A CATALOGUE of negligence, government incompetence and callous disregard for safety in care homes is putting tens of thousands of lives unnecessarily at risk from coronavirus, a damning study of the industry revealed today.

The Wellcome Trust research revealed staff shortages, management instructions to ignore social distancing and self-isolation in care homes, an almost complete lack of personal protective equipment (PPE) and reports of carers with Covid-19 symptoms being forced to continue working with Britain's most vulnerable people for fear of destitution.

Led by Professor Lydia Hayes of Kent University, the study included evidence gathered from more than 2,500 care workers by public service union Unison.

The Unison survey found that despite weeks of advance warnings to care companies and the government, care staff are still woefully short of PPE to protect both themselves and the vulnerable people they care for.

Among reports direct from frontline staff, a manager at one home was said to have banned protective clothing on the grounds that it “scares residents.”

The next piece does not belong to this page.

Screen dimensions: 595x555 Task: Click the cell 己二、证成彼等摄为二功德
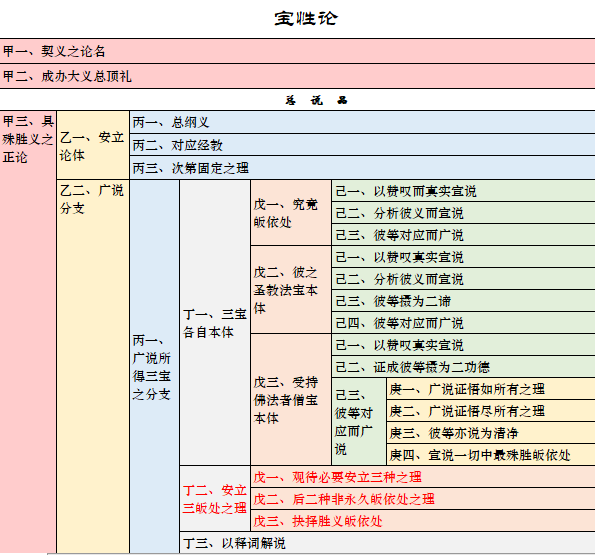(463, 367)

One care worker who asked about PPE because she suffers from Chronic Obstructive Pulmonary Disease said: “The manager laughed and told me it’s not going to be like Italy and I was scaremongering.”

Others reported having to work despite showing symptoms of Covid-19 because care-home bosses told them their pay would be stopped.

One carer said: “Staff are at work while ill as they fear losing pay, putting other staff and clients in danger.”

Another carer who dealt with an elderly Covid-19 victim who died said she had no PPE and added: “I also don’t get any sick pay so I should be in isolation but can’t.”

Hundreds of care workers said that staff with Covid-19 symptoms, coughs, colds, asthma and COPD were being told to work.

Some care homes were running out of hand sanitiser and soap, workers reported.

The report also reveals that statutory inspections of care homes have been suspended during the crisis

Unison's survey involved 2,600 care staff in over 1,000 residential-care, home-care and learning-disability support settings.

Professor Hayes said: “A tragedy is unfolding across the social-care sector. Urgent government action is needed.

"If we follow the rhetoric about our national ‘war’ on coronavirus, care workers, care-home residents and other users of care and support services can be said to be unlawfully set up to take a direct hit.

"Care workers are lauded as ‘heroes’ while their rights to health, safety and the protection of life are not prioritised.”

The report’s recommendations include the urgent appointment of frontline care staff “to problem-solving roles at national and local government level” making vital decisions on distribution of PPE and use of staff.

The report, which estimates that two million people, mainly women, work in social care, said: “Unlike NHS provision, adult social-care services are provided in a highly fragmented, privatised and resource-starved market in which staff shortages, breaches of employment rights and understaffing have become the norm.”

A separate joint report by unions and social-service directors, which involved the Association of Directors of Adult Social Services, Unison, Unite, GMB and TUC, warned today that a "critical lack" of PPE and testing has allowed coronavirus to "sweep through" social care.

It also found that staff were being forced to risk their lives to care for people receiving care.

“Social care is facing a crisis without precedent,” it said. “Many care-home residents and care workers have already died.  

“When this dreadful pandemic eases the government must learn vital lessons about the failings of a social-care system based on low pay and insecure work and put in place proper funding and a long-term plan for social care as soon as possible.”

Unite national officer for health Colenzo Jarrett-Thorpe said: “I think the public’s patience with ministers is wearing very thin as they continue to say that there is enough PPE in the system, when there are numerous reports from frontline staff that this is simply not the case."